Zuvor hatte sich Eva Maria Leonhard von der Bürgerinitiative Pro Vita gegen eine Mediation ausgesprochen und entsprechend an die Gemeindevertreter appelliert. „Das ist kein Thema für eine Mediation“, sagte sie. Man könne sich hier nicht von Gefühlen oder Nettigkeiten leiten lassen, eine Entscheidung müsse auf Aussagen von Gutachtern basieren.
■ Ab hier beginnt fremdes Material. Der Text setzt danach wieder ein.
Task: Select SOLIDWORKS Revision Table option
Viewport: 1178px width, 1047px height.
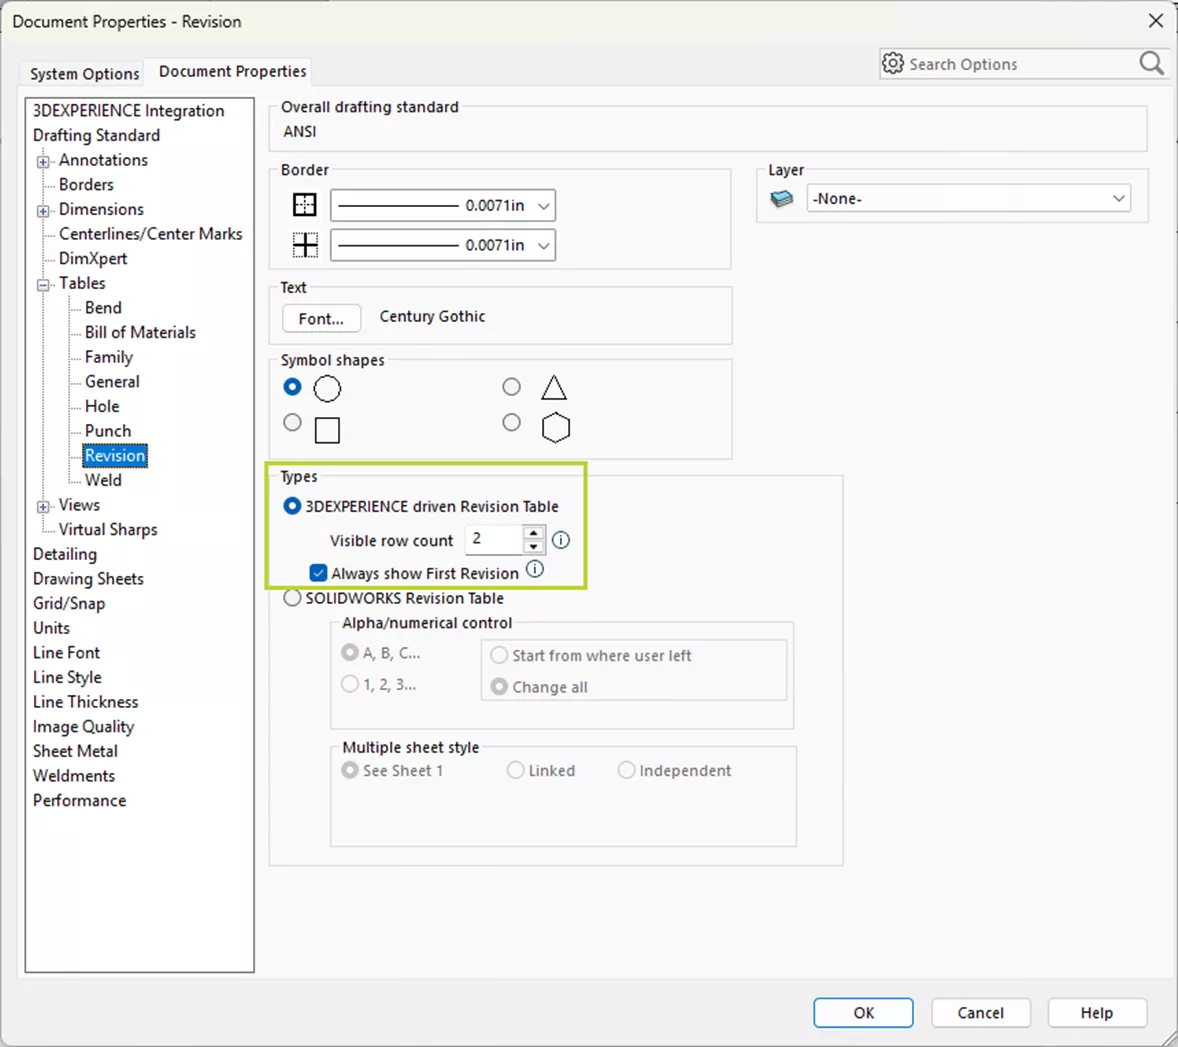Action: click(292, 598)
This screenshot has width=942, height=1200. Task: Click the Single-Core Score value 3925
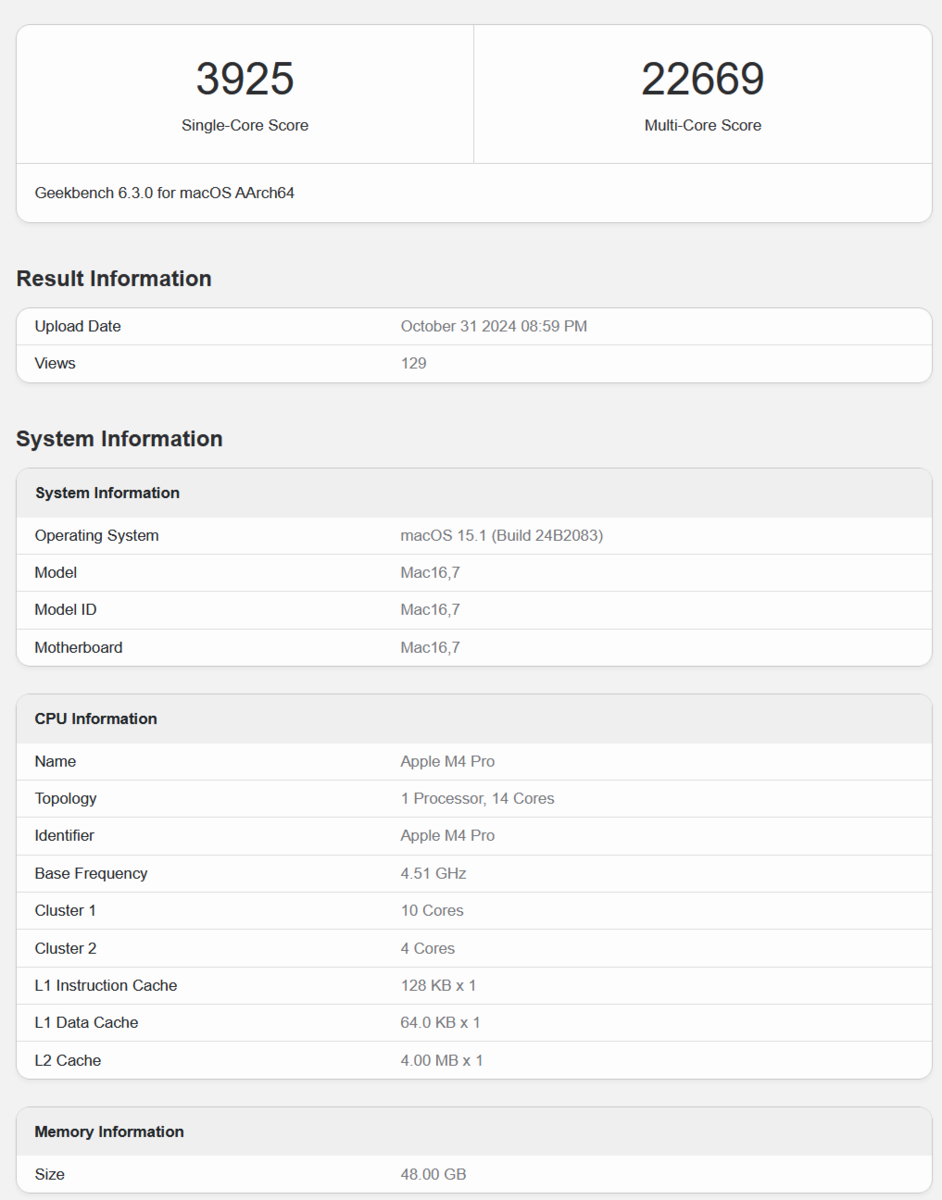tap(245, 80)
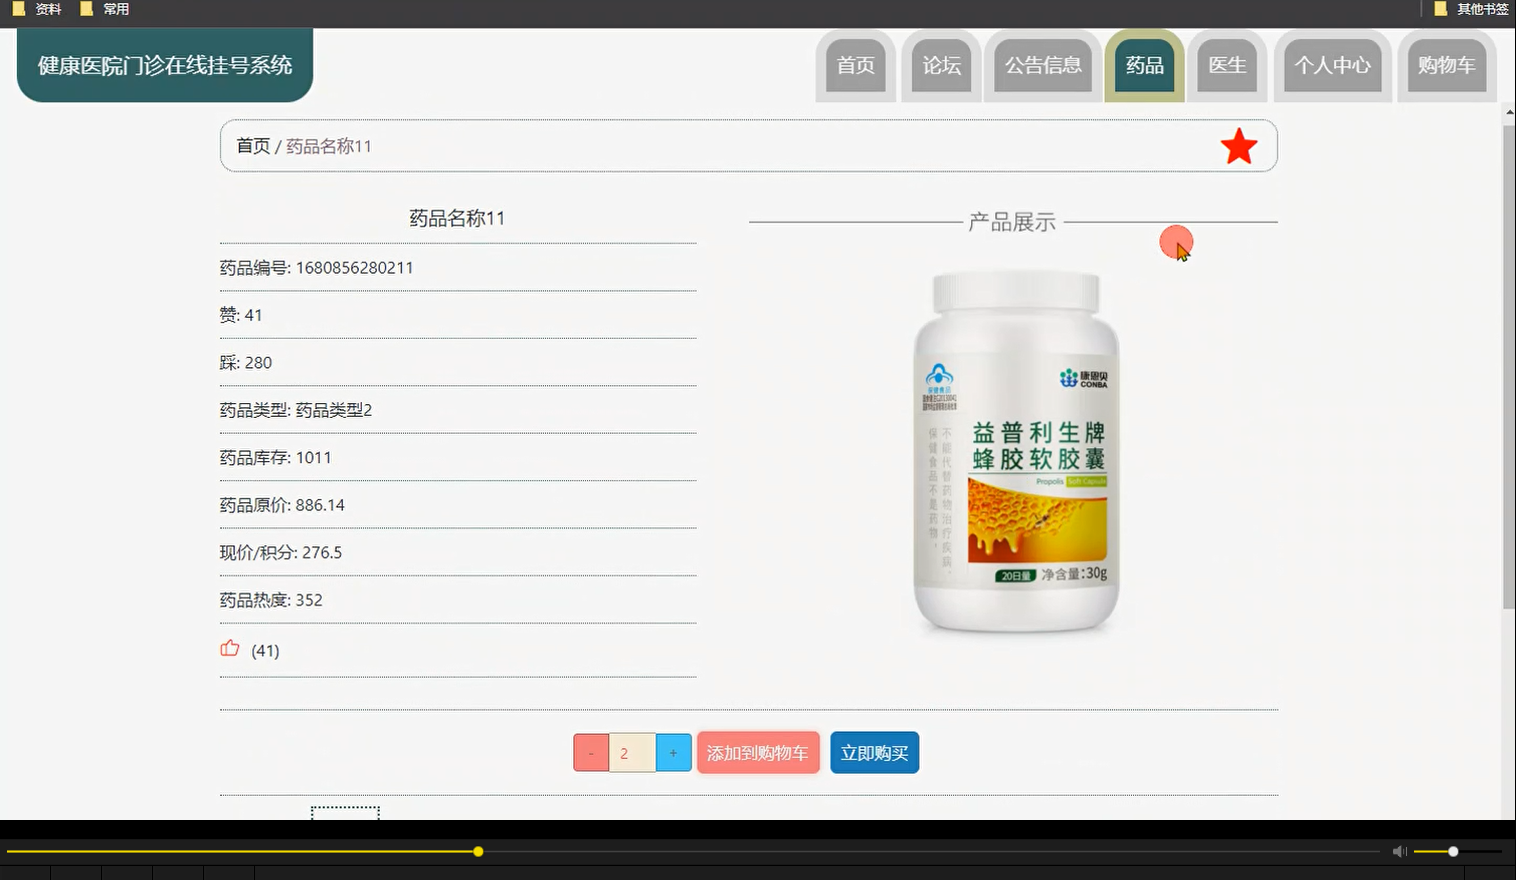Image resolution: width=1516 pixels, height=880 pixels.
Task: Click the video progress slider handle
Action: pos(478,851)
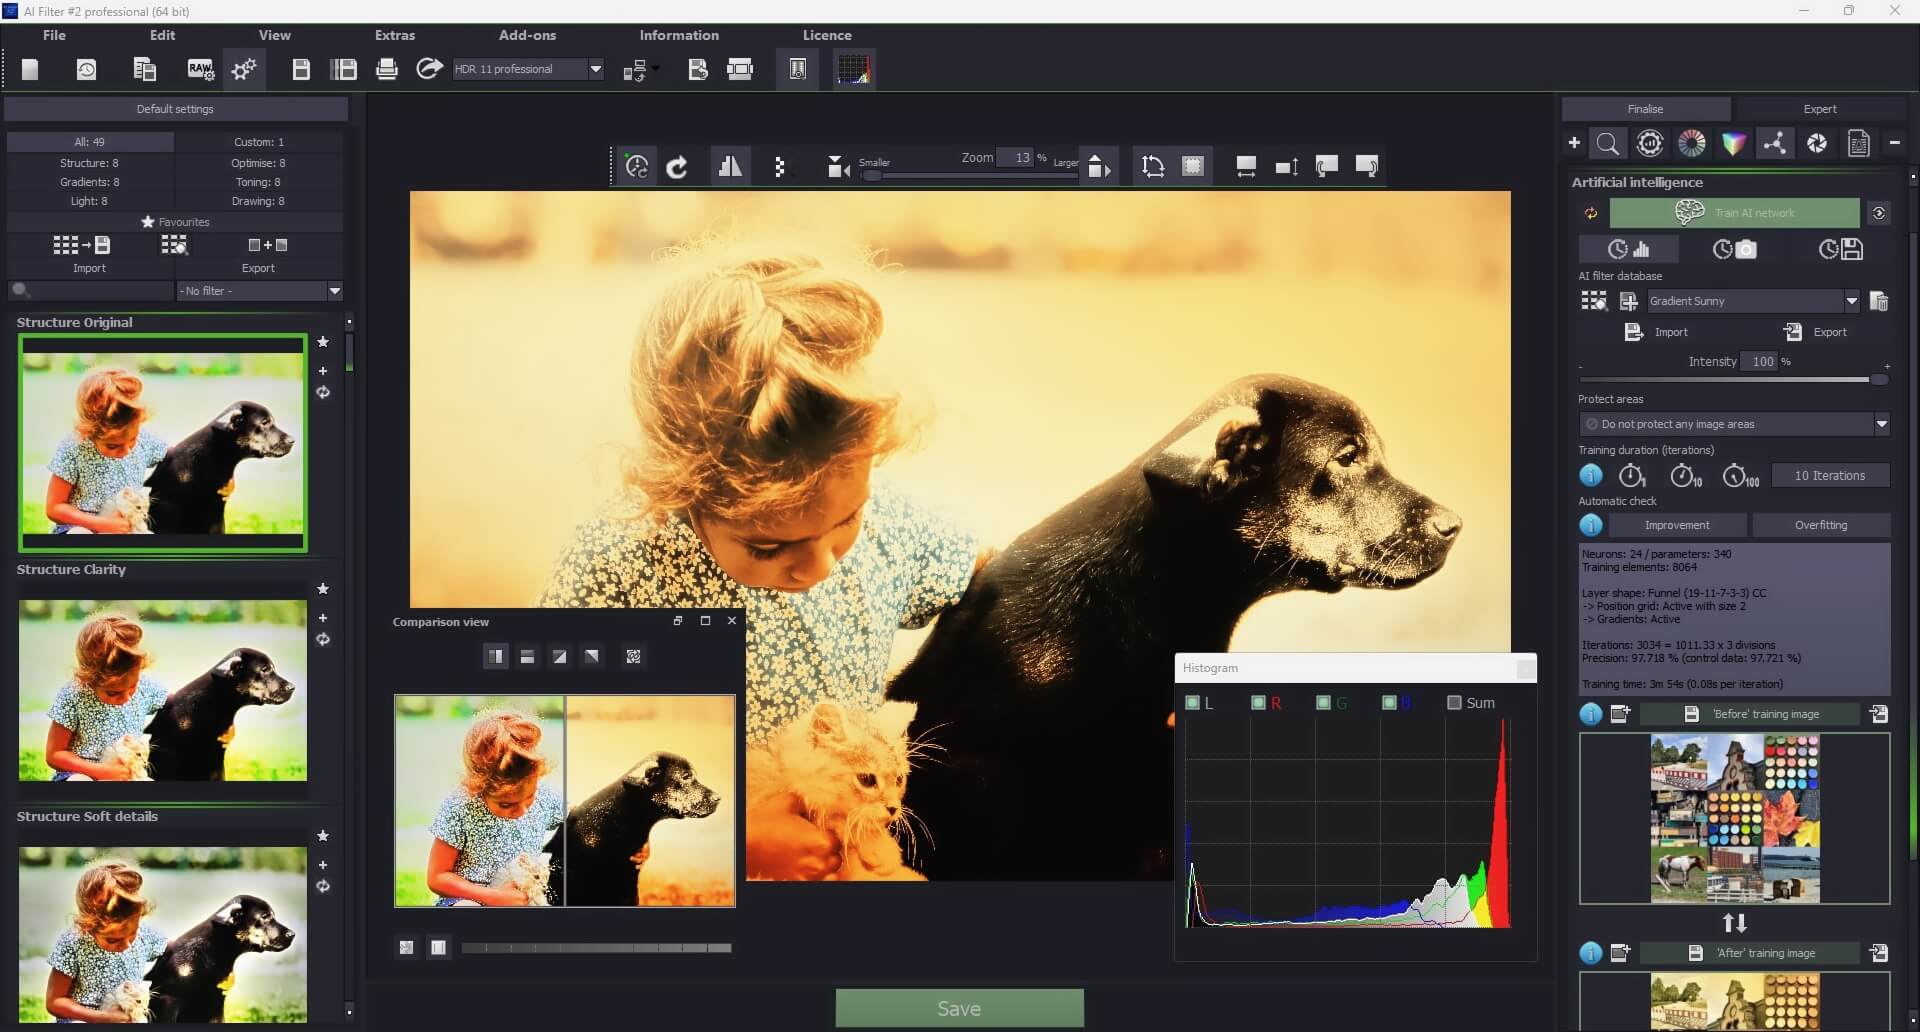Open the 3D color cube tool
This screenshot has height=1032, width=1920.
click(x=1735, y=143)
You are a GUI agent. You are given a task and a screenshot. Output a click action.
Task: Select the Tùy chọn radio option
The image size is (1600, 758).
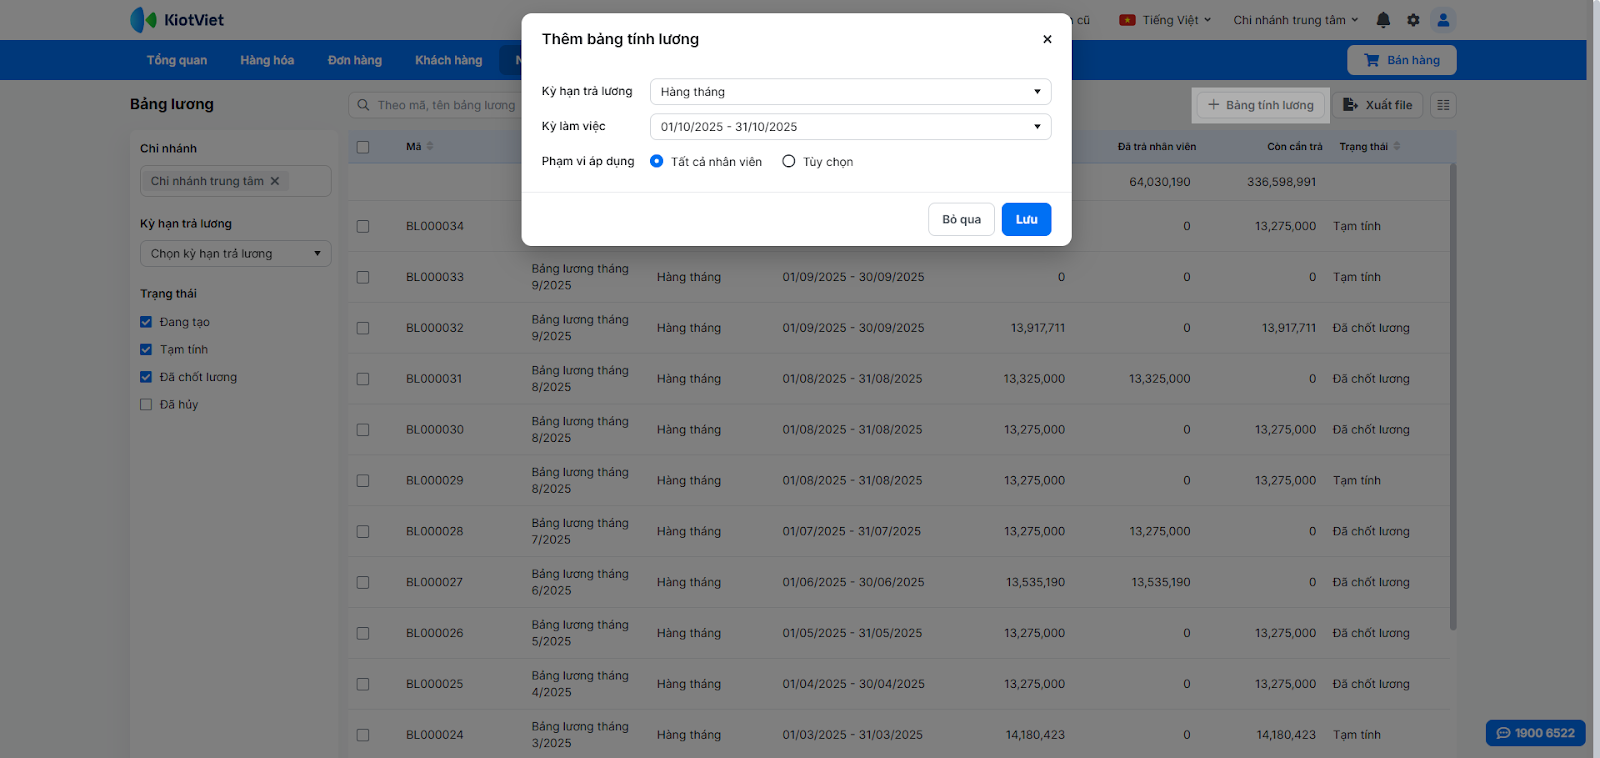click(789, 161)
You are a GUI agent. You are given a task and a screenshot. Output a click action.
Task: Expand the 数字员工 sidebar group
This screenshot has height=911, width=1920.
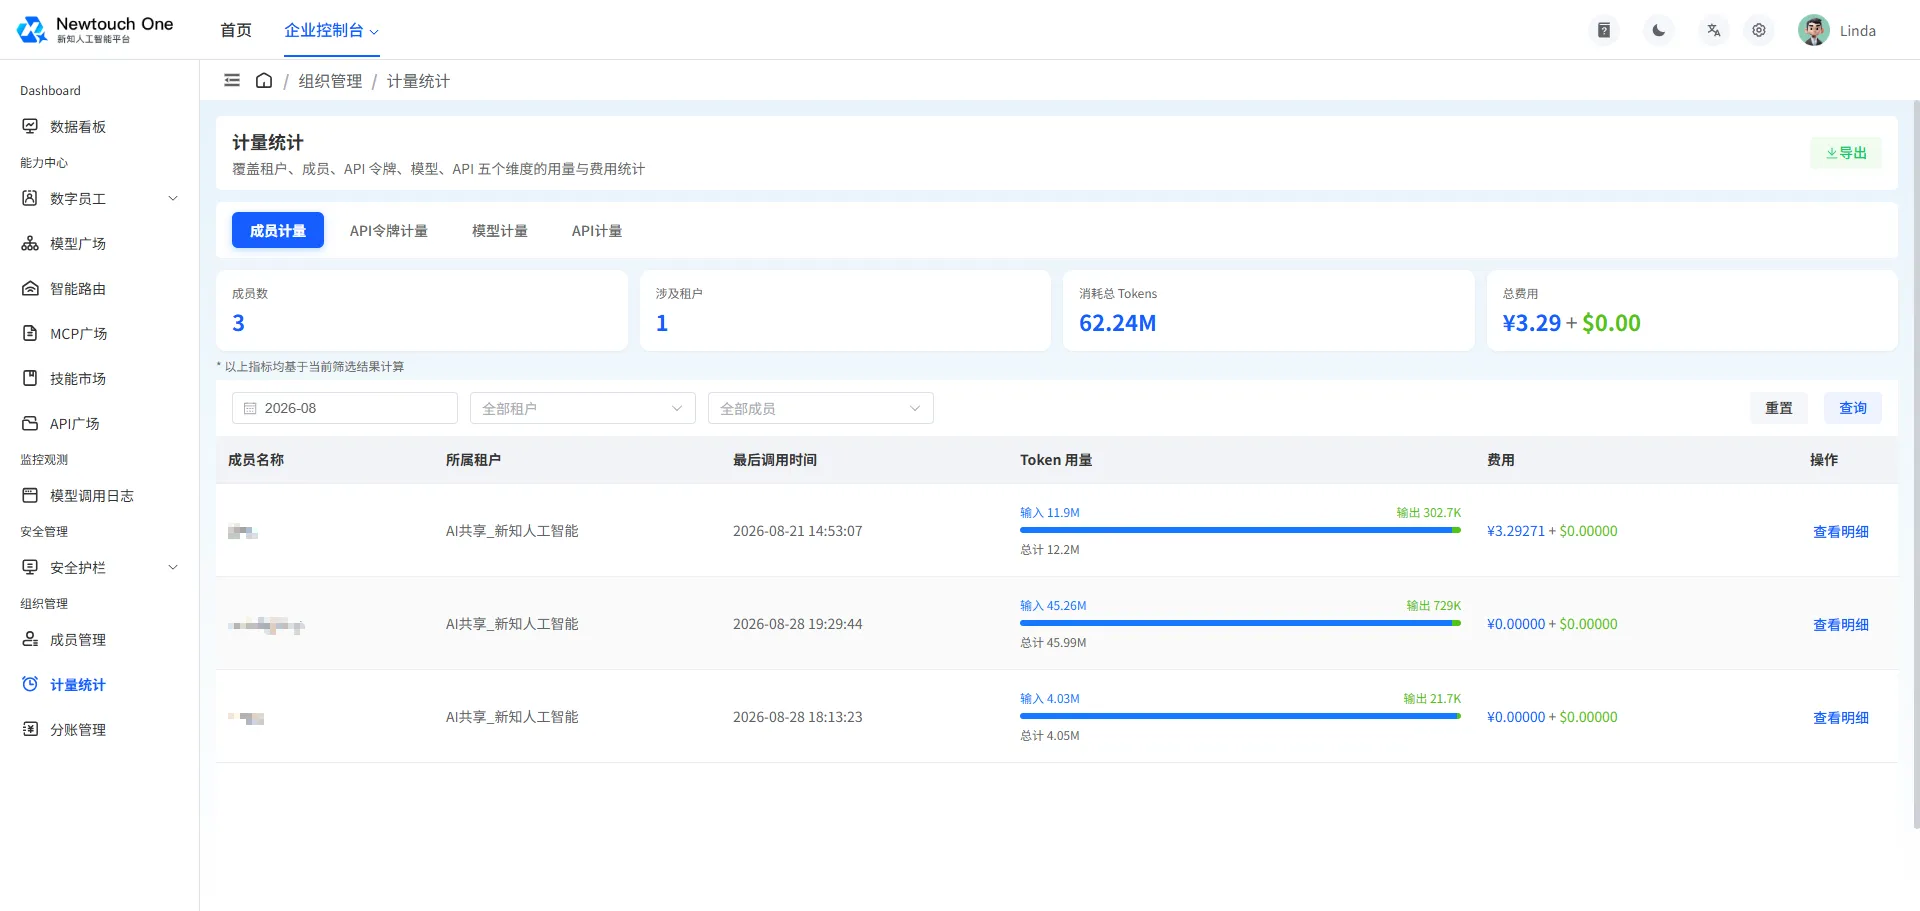click(100, 199)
Joachim Jesse, stellvertretender Bürgermeister, erläuterte, dass man mit der Eilentscheidung einer Empfehlung des Rechtsanwaltes der Gemeinde folge. Allerdings meinte auch Jesse, dass die Fronten mittlerweile zu verhärtet seien, als dass er auf eine Mediation setze. Martin Noak monierte, dass man sich in der Gemeindespitze zu einer Eilentscheidung durchgerungen habe. Es sei ausreichend Zeit gewesen, auch in der Gemeindevertretung zu diskutieren.

Simone Narajek, Leiterin des Amtes Carbäk, machte den Gemeindevertretern deutlich, dass „mit diesem Verfahren nichts vorweg genommen wird“. Es gehe allein darum, die Interessen auszuloten und sich auch einmal auszutauschen. Dies könne in der jetzigen Situation nicht von Nachteil sein. Zudem bestehe immer die Möglichkeit für alle Beteiligten, aus dem Güteverfahren auszusteigen, sagte die Leitende Verwaltungsbeamtin.